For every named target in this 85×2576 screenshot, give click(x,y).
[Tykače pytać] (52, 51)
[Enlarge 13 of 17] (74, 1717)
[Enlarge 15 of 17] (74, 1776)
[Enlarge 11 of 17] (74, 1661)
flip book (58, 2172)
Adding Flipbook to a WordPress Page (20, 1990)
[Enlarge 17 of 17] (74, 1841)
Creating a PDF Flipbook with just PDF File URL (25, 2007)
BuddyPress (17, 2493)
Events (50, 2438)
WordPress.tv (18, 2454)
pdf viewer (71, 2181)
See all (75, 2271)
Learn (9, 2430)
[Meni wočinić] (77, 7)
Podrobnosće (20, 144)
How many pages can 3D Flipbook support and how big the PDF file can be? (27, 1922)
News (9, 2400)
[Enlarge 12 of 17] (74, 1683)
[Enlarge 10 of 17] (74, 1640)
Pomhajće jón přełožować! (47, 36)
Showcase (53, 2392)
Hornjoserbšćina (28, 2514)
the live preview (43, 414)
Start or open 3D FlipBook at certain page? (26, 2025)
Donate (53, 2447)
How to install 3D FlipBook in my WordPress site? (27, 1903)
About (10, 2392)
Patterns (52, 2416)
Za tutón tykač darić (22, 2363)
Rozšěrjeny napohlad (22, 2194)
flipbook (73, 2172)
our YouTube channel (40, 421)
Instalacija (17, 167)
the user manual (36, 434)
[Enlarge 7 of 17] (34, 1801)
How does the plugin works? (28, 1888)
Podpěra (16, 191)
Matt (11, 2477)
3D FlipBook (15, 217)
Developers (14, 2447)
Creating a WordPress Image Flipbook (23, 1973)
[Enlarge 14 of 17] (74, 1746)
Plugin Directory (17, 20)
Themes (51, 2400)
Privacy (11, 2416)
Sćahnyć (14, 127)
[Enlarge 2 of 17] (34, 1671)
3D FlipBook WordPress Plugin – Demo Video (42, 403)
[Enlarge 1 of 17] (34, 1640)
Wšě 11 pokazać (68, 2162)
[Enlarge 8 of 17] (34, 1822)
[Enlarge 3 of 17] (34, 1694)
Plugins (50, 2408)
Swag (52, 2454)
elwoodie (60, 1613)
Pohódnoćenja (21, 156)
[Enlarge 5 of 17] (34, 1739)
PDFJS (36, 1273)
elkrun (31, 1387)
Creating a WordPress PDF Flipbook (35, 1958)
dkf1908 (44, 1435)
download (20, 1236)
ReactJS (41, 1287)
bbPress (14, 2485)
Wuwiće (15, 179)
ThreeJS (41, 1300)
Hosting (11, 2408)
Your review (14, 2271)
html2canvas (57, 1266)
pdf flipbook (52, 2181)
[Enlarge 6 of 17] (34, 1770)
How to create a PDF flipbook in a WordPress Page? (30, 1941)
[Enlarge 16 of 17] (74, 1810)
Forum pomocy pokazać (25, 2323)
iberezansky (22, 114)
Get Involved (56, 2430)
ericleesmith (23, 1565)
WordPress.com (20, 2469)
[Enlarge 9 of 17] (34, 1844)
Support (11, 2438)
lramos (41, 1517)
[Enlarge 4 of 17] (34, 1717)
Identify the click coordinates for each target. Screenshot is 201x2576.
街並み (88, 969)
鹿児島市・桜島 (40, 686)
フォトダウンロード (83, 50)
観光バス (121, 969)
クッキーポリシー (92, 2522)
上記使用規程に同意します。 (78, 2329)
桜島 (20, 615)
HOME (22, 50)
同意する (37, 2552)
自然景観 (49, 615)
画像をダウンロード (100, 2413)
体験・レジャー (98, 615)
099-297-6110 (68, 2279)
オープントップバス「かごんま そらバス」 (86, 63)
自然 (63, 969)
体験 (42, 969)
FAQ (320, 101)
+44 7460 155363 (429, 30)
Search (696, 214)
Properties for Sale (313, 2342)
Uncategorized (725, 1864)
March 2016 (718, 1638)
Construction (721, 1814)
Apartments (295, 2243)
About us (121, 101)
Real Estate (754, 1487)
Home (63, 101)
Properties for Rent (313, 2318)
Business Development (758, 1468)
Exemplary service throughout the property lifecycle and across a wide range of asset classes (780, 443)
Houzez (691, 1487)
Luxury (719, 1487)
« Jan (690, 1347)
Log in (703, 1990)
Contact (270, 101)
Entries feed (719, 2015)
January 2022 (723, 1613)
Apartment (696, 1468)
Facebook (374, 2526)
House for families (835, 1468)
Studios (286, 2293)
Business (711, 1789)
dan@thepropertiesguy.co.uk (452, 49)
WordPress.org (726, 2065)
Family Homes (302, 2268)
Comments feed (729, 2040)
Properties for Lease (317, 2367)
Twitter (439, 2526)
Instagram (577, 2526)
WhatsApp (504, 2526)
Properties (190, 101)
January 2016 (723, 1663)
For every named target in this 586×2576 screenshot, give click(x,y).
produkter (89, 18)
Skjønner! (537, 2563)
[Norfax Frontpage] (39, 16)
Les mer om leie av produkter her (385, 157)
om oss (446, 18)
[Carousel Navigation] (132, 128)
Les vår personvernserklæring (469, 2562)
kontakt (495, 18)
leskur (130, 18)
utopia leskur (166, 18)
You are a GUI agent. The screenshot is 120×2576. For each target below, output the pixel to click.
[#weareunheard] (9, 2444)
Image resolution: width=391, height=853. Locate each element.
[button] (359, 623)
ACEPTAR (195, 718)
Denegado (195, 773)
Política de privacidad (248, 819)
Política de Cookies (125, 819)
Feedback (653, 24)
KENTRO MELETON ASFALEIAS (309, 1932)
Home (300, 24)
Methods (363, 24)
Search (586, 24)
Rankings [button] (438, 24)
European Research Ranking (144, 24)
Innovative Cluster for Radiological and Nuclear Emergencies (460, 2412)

[The problem] Give back, word for word, only the lines above from the line holding "[Enlarge 7 of 17] (34, 1801)" to the line holding "ReactJS (41, 1287)", both included.

[Answer]
[Enlarge 7 of 17] (34, 1801)
How does the plugin works? (28, 1888)
Podpěra (16, 191)
Matt (11, 2477)
3D FlipBook (15, 217)
Developers (14, 2447)
Creating a WordPress Image Flipbook (23, 1973)
[Enlarge 14 of 17] (74, 1746)
Plugin Directory (17, 20)
Themes (51, 2400)
Privacy (11, 2416)
Sćahnyć (14, 127)
[Enlarge 2 of 17] (34, 1671)
3D FlipBook WordPress Plugin – Demo Video (42, 403)
[Enlarge 1 of 17] (34, 1640)
Wšě 11 pokazać (68, 2162)
[Enlarge 8 of 17] (34, 1822)
[Enlarge 3 of 17] (34, 1694)
Plugins (50, 2408)
Swag (52, 2454)
elwoodie (60, 1613)
Pohódnoćenja (21, 156)
[Enlarge 5 of 17] (34, 1739)
PDFJS (36, 1273)
elkrun (31, 1387)
Creating a WordPress PDF Flipbook (35, 1958)
dkf1908 (44, 1435)
download (20, 1236)
ReactJS (41, 1287)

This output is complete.